B) Shielding and Return Paths

  • Chassis-Hugging: Clamp long harness runs along metal rails (chassis-hugging) to reduce the potential radiation and pickup areas. Clamps should be spaced at 200 – 300 mm intervals.
  • Shield Termination (360°): The cable shield (braid/foil) must be terminated 360˚ (circumferentially) to the chassis wall or backshell immediately upon entry. Prohibited: Using long pigtails (> 10 mm) to connect the shield to a distant ground point, as these compromise the shield effectiveness.
  • Drain Wires: If a drain wire is present, it must be bonded alongside the 360˚ clamp, not routed to a distant PCB pad.

3.3.3 Interface and Verification Mandates

Noise must be controlled at the point of entry/exit to the enclosure (the interface panel).

A) Filtering and Feedthroughs

  • Placement: Filters (ferrites, common-mode chokes) must be placed directly at the bulkhead entry point, not mid-span, to prevent internal re-radiation. The choke's shield/can must be tied to the chassis nearby.
  • TVS/RC: Transient Voltage Suppressors (TVS) and RC networks must be located right at the connector to shunt ESD transients to the chassis; requiring the shortest possible leads.
  • Ferrites: Ferrite cores are a "last-resort band-aid." They must be correctly sized for the cable and placed only at entry/exit points to choke common-mode noise.

B) Quick Verification and Functional Audit

  • Acceptance Cues: The functional check must include watching sensitive circuits (radios, GNSS, analog noise) while toggling noise sources (relays, power lines) to verify no data errors occur.
  • Bond Resistance: Audit confirms seam/strap/chassis points read < 0.1 Ω (low-ohm meter log).
  • Near-Field Sniff: Use a small, handheld probe over hot zones (PSUs, high-speed lines) to verify EMC control effectiveness. The current must drop significantly when bonds/ferrites are applied.

Final Checklist

Mandate

Criteria

Verification Action

Grounding Strategy

Single-point for LF (0V tie); multi-point for HF/RF shields.

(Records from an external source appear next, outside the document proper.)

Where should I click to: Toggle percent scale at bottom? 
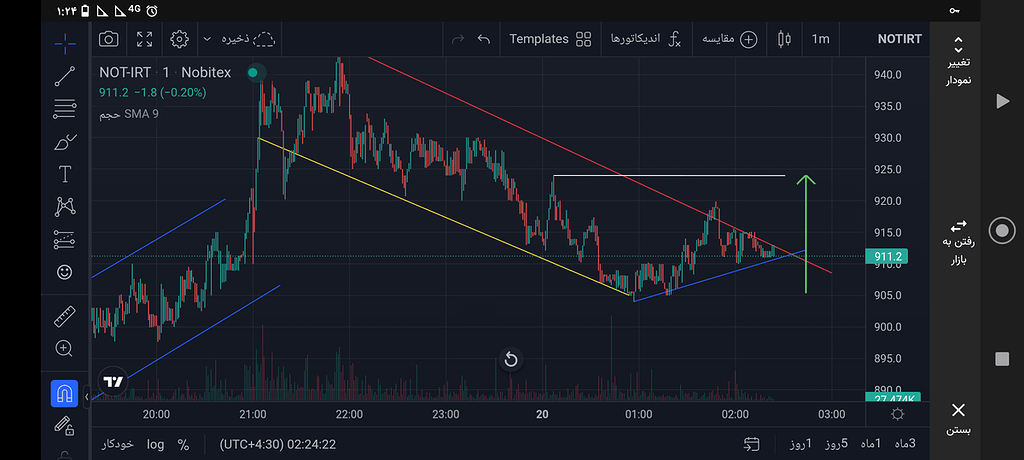(x=183, y=443)
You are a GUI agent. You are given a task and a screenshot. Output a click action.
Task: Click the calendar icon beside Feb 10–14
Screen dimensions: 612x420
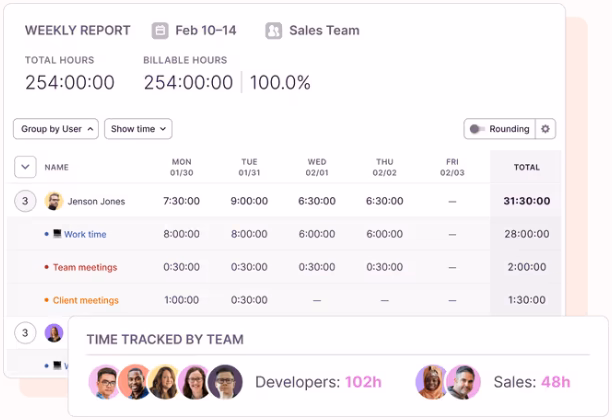pyautogui.click(x=160, y=30)
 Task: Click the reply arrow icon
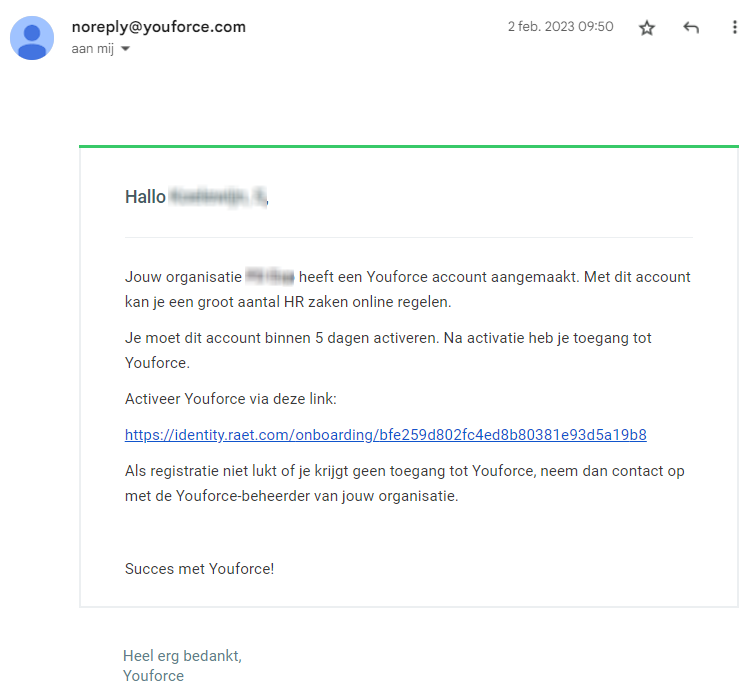tap(691, 28)
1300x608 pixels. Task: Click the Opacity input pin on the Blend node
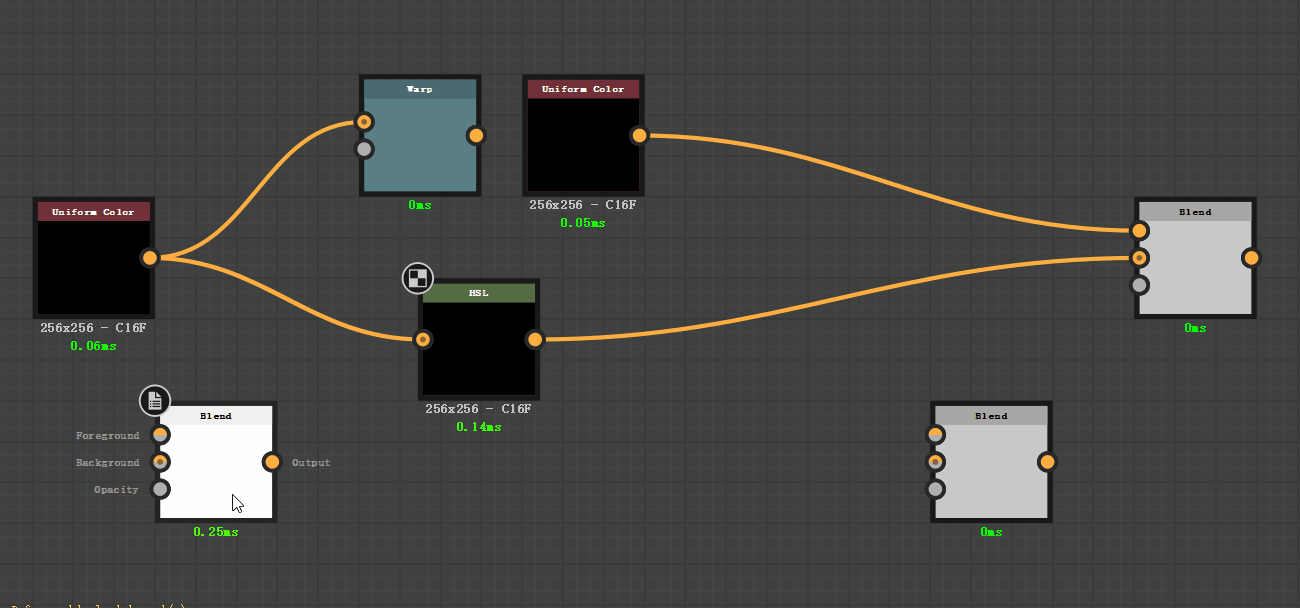pos(160,489)
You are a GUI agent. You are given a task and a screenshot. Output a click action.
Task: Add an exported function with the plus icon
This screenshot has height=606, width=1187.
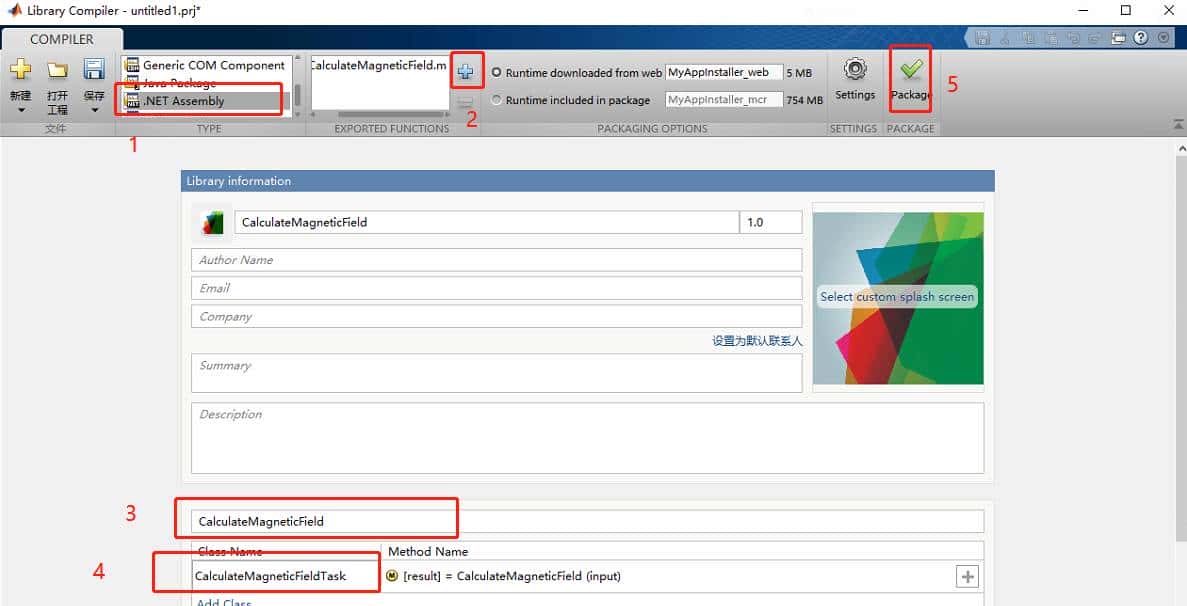coord(466,70)
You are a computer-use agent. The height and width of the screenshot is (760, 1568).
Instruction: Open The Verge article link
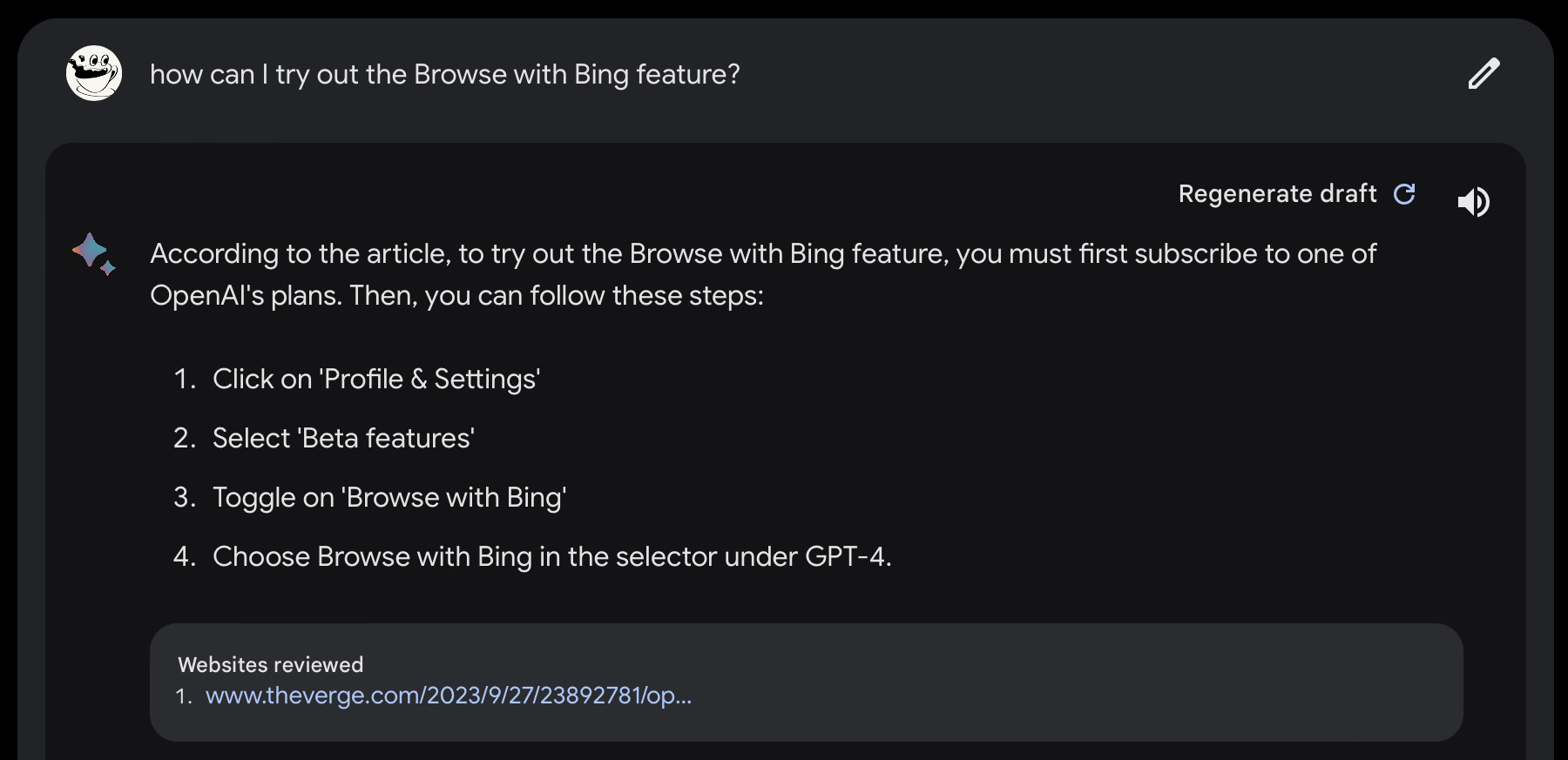448,696
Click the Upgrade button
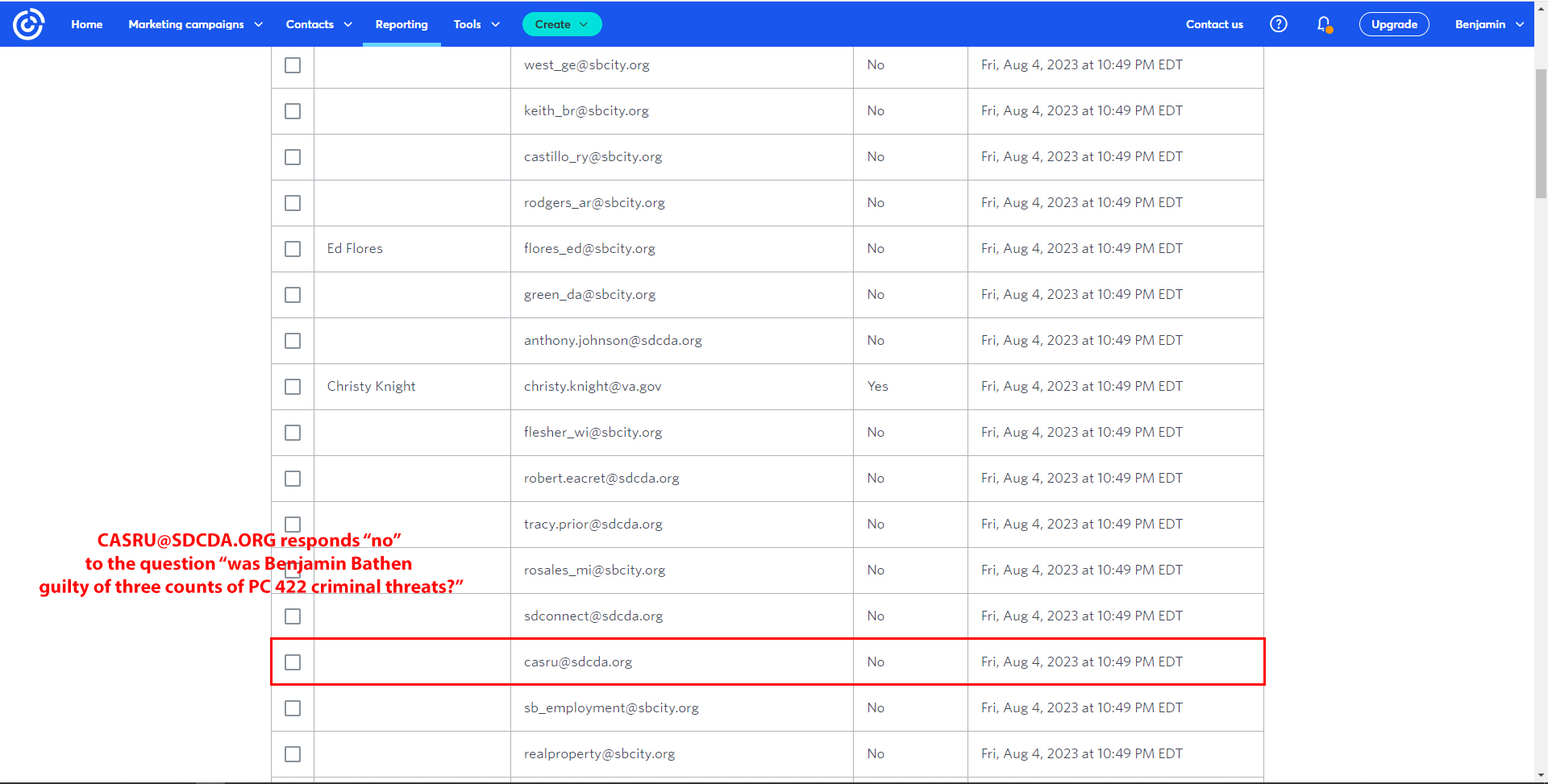 (x=1393, y=24)
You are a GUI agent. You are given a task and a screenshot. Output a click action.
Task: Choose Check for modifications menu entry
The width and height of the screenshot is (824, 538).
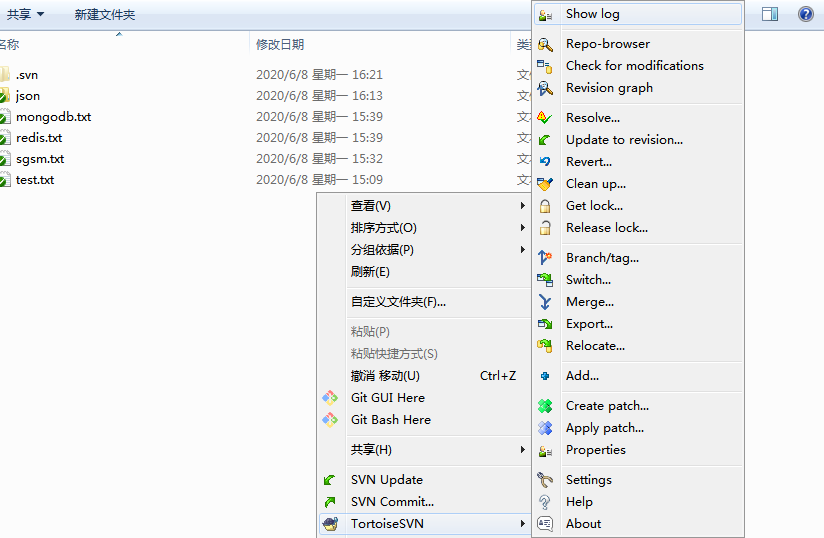(x=634, y=66)
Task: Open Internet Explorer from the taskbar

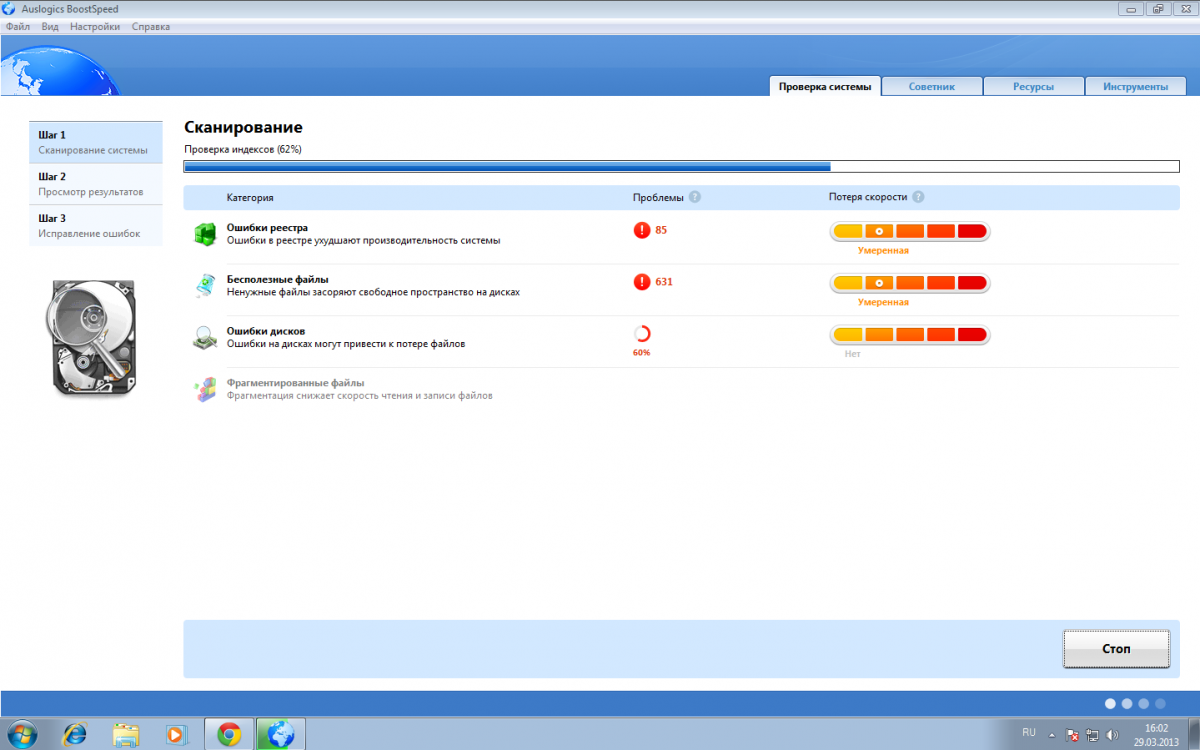Action: pos(75,734)

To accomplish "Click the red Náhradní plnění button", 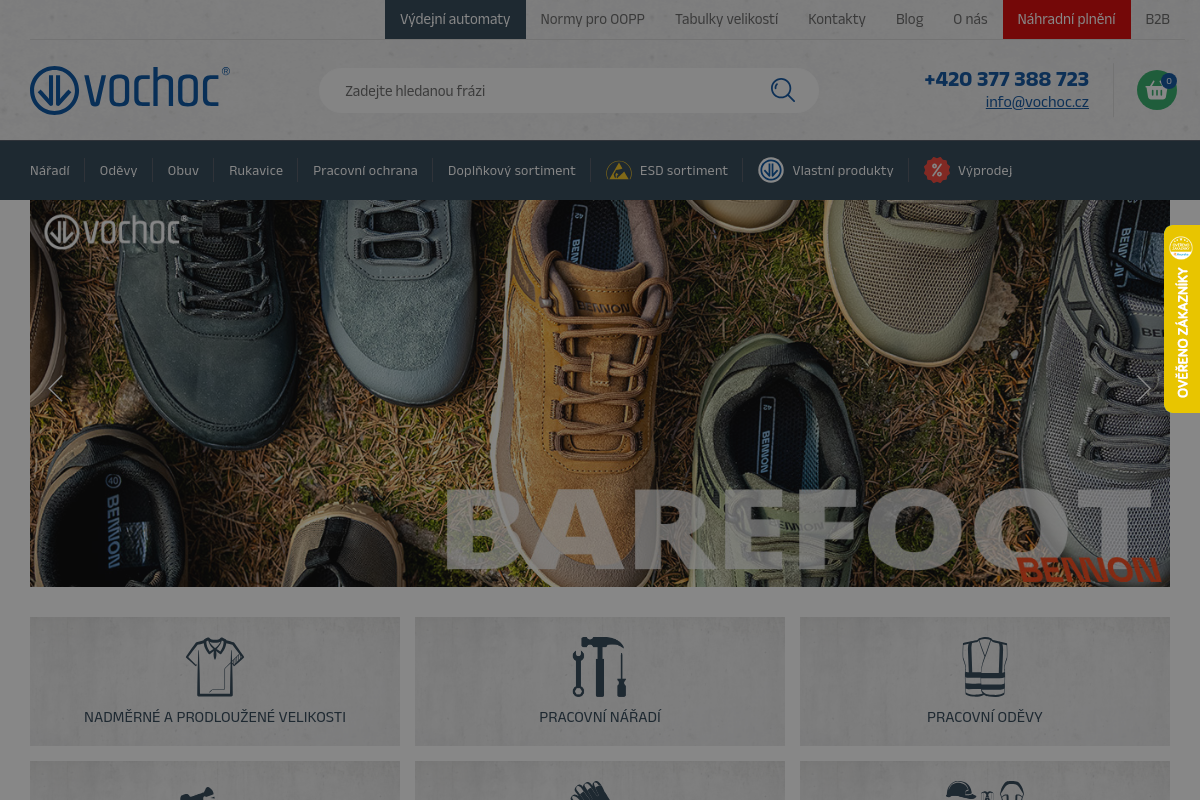I will tap(1066, 19).
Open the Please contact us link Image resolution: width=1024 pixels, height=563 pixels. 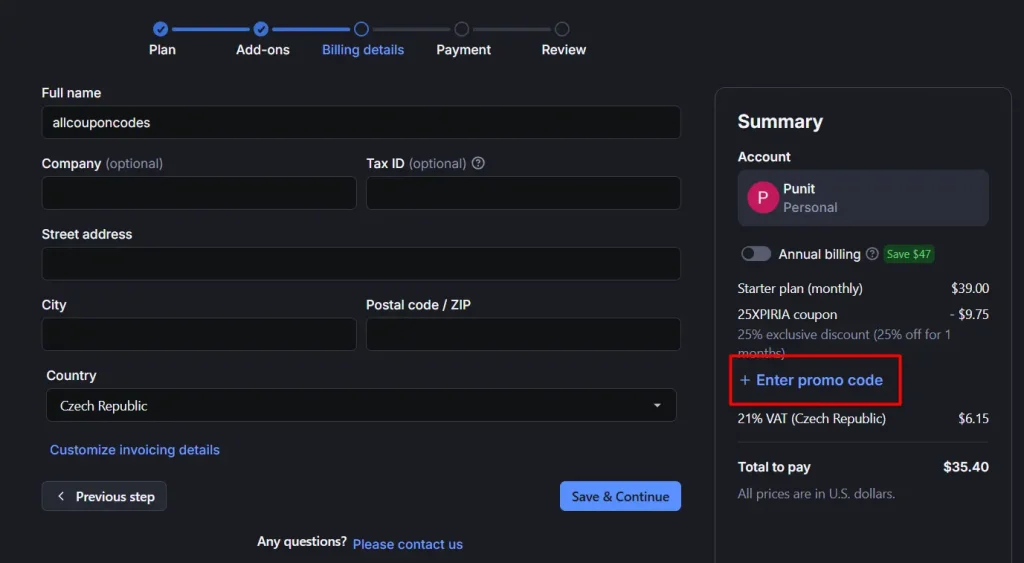[x=407, y=544]
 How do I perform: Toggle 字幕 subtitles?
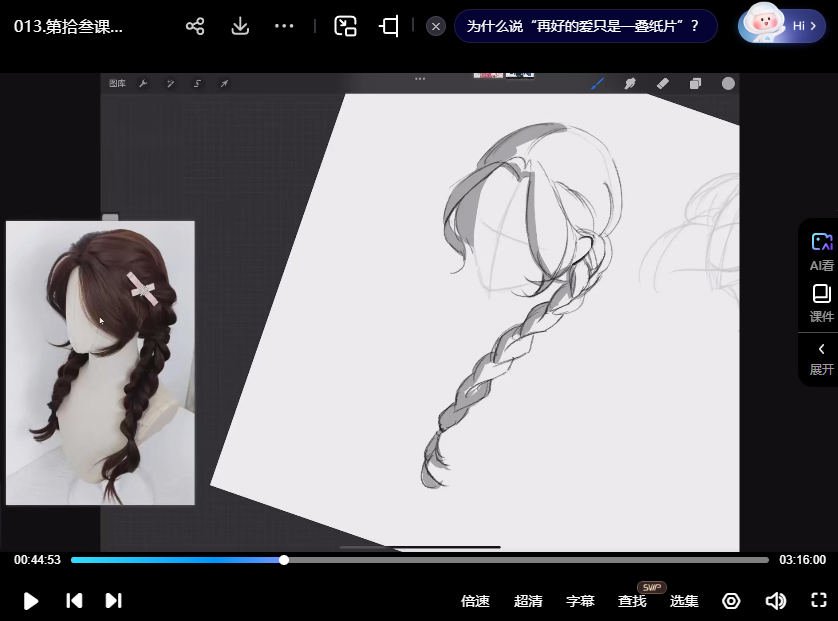[580, 601]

Bond pads verified clean; all structural metal reads < 0.1 Ω to chassis.

Segregation

Power/switching runs separated ≥ 100 mm from quiet signals.

Audited cross-points confirmed to be at 90˚ angles.

Shield Termination

Cable shields terminated 360˚ at the enclosure entry.

Prohibited: Pigtails longer than 10 mm used for bonding shields.

Routing Protocol

Long runs clamped along metal rails; return wires co-routed.

Clamps spaced at ≤ 200 – 300 mm intervals along the main trunk.

Filter Placement

Ferrites and chokes placed directly at the bulkhead entry/exit.

Choke's shield/can bonded immediately to the chassis.

Gasket Integrity

Conductive gaskets verified for even compression (e.g., 20% – 30%).

Low-ohm meter audit across the conductive seam verifies < 0.1 Ω.